When I hear the present board talking about taking all this time plan a school, me that's foot dragging, because I know if you...if you've got to move, you can move. And our folks did it. I had good help. And they got out...the teachers and the small staff that I had and we got it done. Busses...I...I knew to...had to have forty six more buses. And I knew that I could not put forty six buses in the 1970 or '71 budget...county budget. So I went to the state and said, "I...I'm in a heap of trouble, I've got to have some buses."

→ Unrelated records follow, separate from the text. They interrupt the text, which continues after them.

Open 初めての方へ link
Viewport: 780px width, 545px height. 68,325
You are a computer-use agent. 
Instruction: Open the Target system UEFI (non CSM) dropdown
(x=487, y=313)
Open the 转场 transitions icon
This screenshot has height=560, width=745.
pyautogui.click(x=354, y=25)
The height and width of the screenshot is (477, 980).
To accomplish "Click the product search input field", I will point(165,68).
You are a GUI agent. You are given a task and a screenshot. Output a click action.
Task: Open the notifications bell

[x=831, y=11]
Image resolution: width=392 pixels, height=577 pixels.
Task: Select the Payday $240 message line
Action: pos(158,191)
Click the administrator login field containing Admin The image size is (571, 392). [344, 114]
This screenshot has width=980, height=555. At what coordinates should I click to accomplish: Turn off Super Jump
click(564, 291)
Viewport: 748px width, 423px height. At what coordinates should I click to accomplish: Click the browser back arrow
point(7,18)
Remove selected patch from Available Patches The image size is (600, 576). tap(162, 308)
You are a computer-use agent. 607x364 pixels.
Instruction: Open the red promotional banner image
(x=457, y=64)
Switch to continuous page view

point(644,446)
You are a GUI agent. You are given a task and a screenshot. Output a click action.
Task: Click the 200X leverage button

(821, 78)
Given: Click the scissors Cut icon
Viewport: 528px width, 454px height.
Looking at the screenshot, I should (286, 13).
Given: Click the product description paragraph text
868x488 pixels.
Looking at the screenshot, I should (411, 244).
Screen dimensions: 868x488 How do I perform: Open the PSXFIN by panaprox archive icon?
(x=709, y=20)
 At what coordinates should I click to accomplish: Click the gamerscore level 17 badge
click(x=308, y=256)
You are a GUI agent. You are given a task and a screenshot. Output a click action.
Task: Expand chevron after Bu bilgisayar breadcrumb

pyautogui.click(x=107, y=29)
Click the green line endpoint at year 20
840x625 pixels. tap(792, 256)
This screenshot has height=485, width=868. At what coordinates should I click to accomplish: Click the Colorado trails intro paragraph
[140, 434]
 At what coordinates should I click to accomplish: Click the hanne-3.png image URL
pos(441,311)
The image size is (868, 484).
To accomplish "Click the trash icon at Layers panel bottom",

And they said, "Well what we'll do, is assign the extra busses that are in good shape from surrounding counties and get you forty six buses. And you promise us that you will start as fast as the traffic will bear it to replace these buses in the county budget." The normal process is for the state to approve your adding a bus route, and the county buys the first bus, then the state maintains the bus and replaces it when it's worn out. But we had to change that tactic a little bit because I had to have a lot of busses in a hurry.

So they got me the buses, and got them in shape, and ready to go and gassed up, and oh boy, I had one day to go, and they called me from the bus garage and said, "We've got sand in the gas tanks...

Mims: Ah!

Bellamy: ...of the buses".

Mims: Oh.

Bellamy: So I called my friend Earl Waters at the state department and said "I'm in trouble again; they've just about put me out of business." And I told him what had happened, and he said...said, "I'll be down there in about three hours, don't worry about it." And it...I can see them coming was like an exodus from the surrounding counties...I think some of them came as far away as Goldsboro. He got his folks on the phone, and asked every school system within a reasonable distance, to spare all the mechanics and tools and trucks they could, and send 'em to me.

And they showed up a drove and they took those gas tanks off and poured the gas out in barrels and cleaned out the tanks and filled 'em up and got 'em ready to go. In the meantime, the police, of course were ready to make sure that didn't happen again. And we got back in business. I remember, I said, "What do I do to thank these people? They just saved my life! What do I say to 'em?"

He said, "I'll tell you one thing you can do...," said, "most these people are farmers and they can drain...put that gas through a strainer and use it in their tractors." I said, "Well, be my guest." So the boys, who were farmers who were also mechanics in North Carolina, took the gas and used it. But that was a...just a wonderful help that came from the surrounding counties...that put me back in business with the busses.

Mims: Did they ever find out who did this?

Bellamy: No. No.

Mims: Hum.

Bellamy: We had...we had a number of fires in those days. Somebody, a year or two later, tried to burn down New Hanover, but that's an exercise in futility. New Hanover High School is built like a fortress. Those rooms are...are made of interlocking concrete blocks, so they...they blackened a couple of rooms and the hall, and we had to portion off that blackened area, and move around it, but it didn't stop school.

Mims: Is this when we lost Hemenway School?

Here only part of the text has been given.